Technical Abstract: Agricultural production and processing operations, including cotton harvesting, are facing increasing regulatory pressure from state and federal regulators. In order to regulate these operations equitably, accurate emission factors (EF) representative of the true level of particulate matter emissions are needed. The objective of this study was to evaluate the influence of dispersion modeling techniques on resulting emission factors for cotton harvesting operations. EFs for TSP, PM10, and PM2.5 from cotton harvesting were determined using the EPA recommended dispersion model, AERMOD. Modeling results for two different methods were analyzed. Method 1 modeled the operation as a single area source while Method 2 modeled the operation as a series of line sources. Method 1 EFs for true PM10 were 154 +/- 43, 425 +/- 178 kg/km2 for six-row and two-row harvesters, respectively. Method 1 EFs for true PM2.5 were 5.46 +/- 1.42, 15.4 +/- 6.46 kg/km2 for six-row and two-row harvesters, respectively.
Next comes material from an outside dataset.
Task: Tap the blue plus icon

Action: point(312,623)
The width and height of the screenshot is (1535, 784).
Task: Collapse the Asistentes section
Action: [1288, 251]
The results of this study indicate that EFs developed using Method 1 and Method 2 were not statistically different. Contrary to our hypothesis, the results lead to the conclusion that modeling method (Method 1 or Method 2) would not cause difference in EFs. This is an important finding and it suggests that the protocol developed at Texas A&M for developing EFs for area sources (Method 1) can be used for harvesting operations. This would save valuable time in the modeling phase of projects aimed at developing EFs. Additional work comparing EFs from AERMOD and the formerly recommended regulatory dispersion model ISCST3 were conducted. This comparison observed that, for a six-row harvester, AERMOD EFs were 1.8 times higher than ISCST3 EFs. This leads to the conclusion that EFs developed with dispersion models are model specific. These EFs should be used in conjunction with the same model with which they were developed. If used with a different model, the results would lead to incorrect estimates of downwind concentrations.